Boxed water & the Great Pacific Garbage Patch

prwhite

Administrator
Staff member
Two Sides—an organization that tries to set the record straight about paper being an Earth-friendly, recycled, renewable resource—recently did an interview about boxed water with the company’s CMO. Boxed water seems like a great idea, and here is a company that’s actually making it happen. Although it’s pricey, at least someone is packaging water in biodegradable, paper boxes.

Now, it needs to get distributed widely enough to take a bite out of our global, plastic bottle problem that comprises a significant part of the 5 trillion pieces of trash that hit our globe’s oceans annually, forming the Great Pacific Garbage Patch.
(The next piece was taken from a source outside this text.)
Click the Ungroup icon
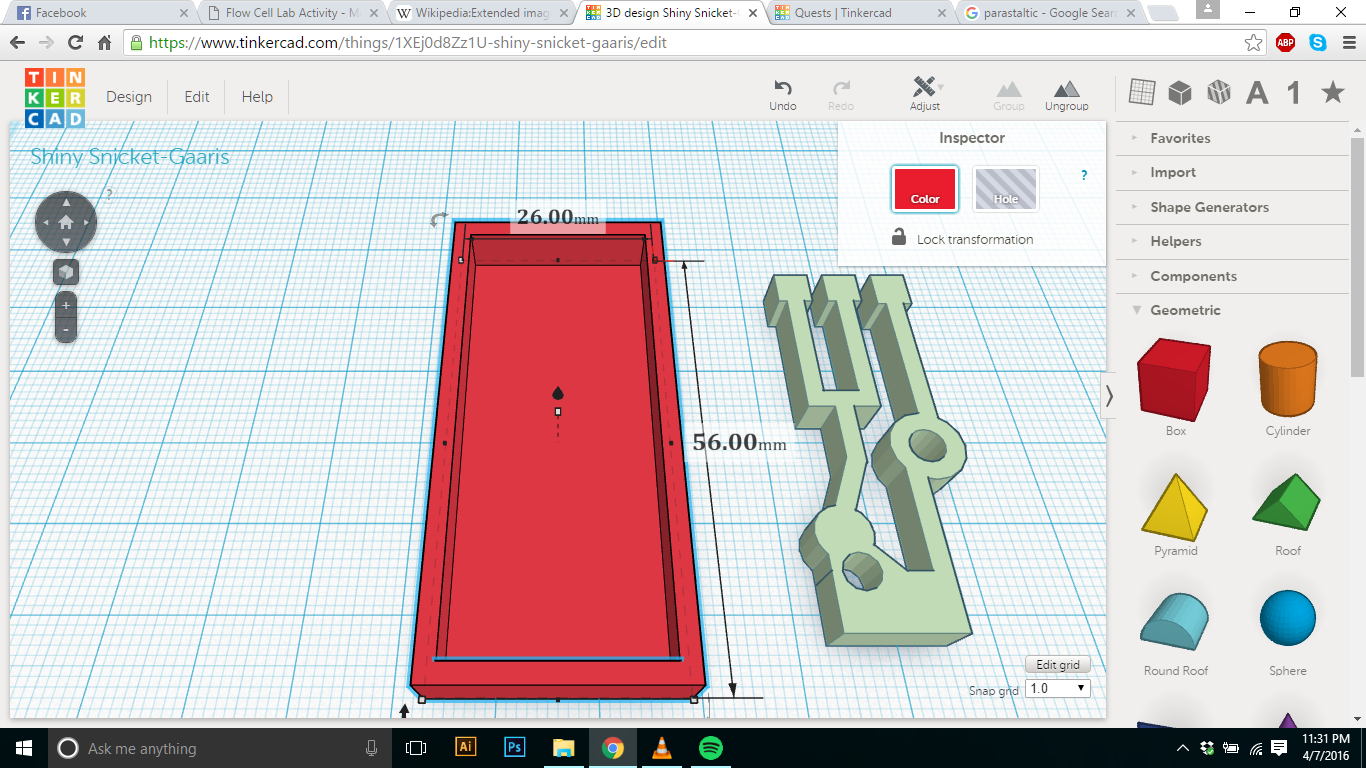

Paper is not only good for the printing industry, it’s also good for our oceans.
 
Two Sides—an organization that tries to set the record straight about paper being an Earth-friendly, recycled, renewable resource—recently did an interview about boxed water
seems like a great idea, and here is a company that’s actually making it happen. Although it’s pricey, at least someone is packaging water in biodegradable, paper boxes.

Boxed water is not new. I worked for Tetra Pak and they filled their packages with water over thirty years ago. The packaging material was a similar laminated construction. An interesting note. When considering the "off taste" of liquids in these kinds of packages, water and wine are the most sensitive to the chemicals of the packaging materials. For testing of "off taste", groups of people who have experience doing these kinds of tests, evaluate the levels of off taste. Due to its sensitivity, water was always used for these tests. It was critical that the polyethylene used in production was manufactured in a special way so that there was a minimum of short chain molecules, which tended to affect off taste. Not all producers of poly had the technology required to manufacture poly to the required specifications.

Back to the issue in the article. I do find it hard to believe that water in a box is better than water in a fully plastic bottle. IMO it is much easier to recycle a plastic bottle than to recycle a paper, poly and aluminum foil package.
 
The question is not so much about the recycling, sadly when all is considered making a new container, be it plastic bottle or tetrapak, is environmentally more friendly than recycling. Same with the alarming drive for electric vehicles, a eight year old car with a small petrol engine has by far the lesser footprint that a new electric car. Thing is when you start to make so-called "bio degradable" packaging you still need gigatons of raw materials, all that wood and sugar for the manufacturing process needs to come from somewhere, mainly from lesser developed countries with far laxer environment laws. There is no way around it, the system falls apart at some point in the process. And all because too many people need too much stuff taken from too small a planet.
A solution would be to either cull Earths population to around a billion and make it stay that way or we de-evolve and go back to the trees.
Way to go God, creator of mankind, you got us in a fine mess with this whole intelligence and free will thing.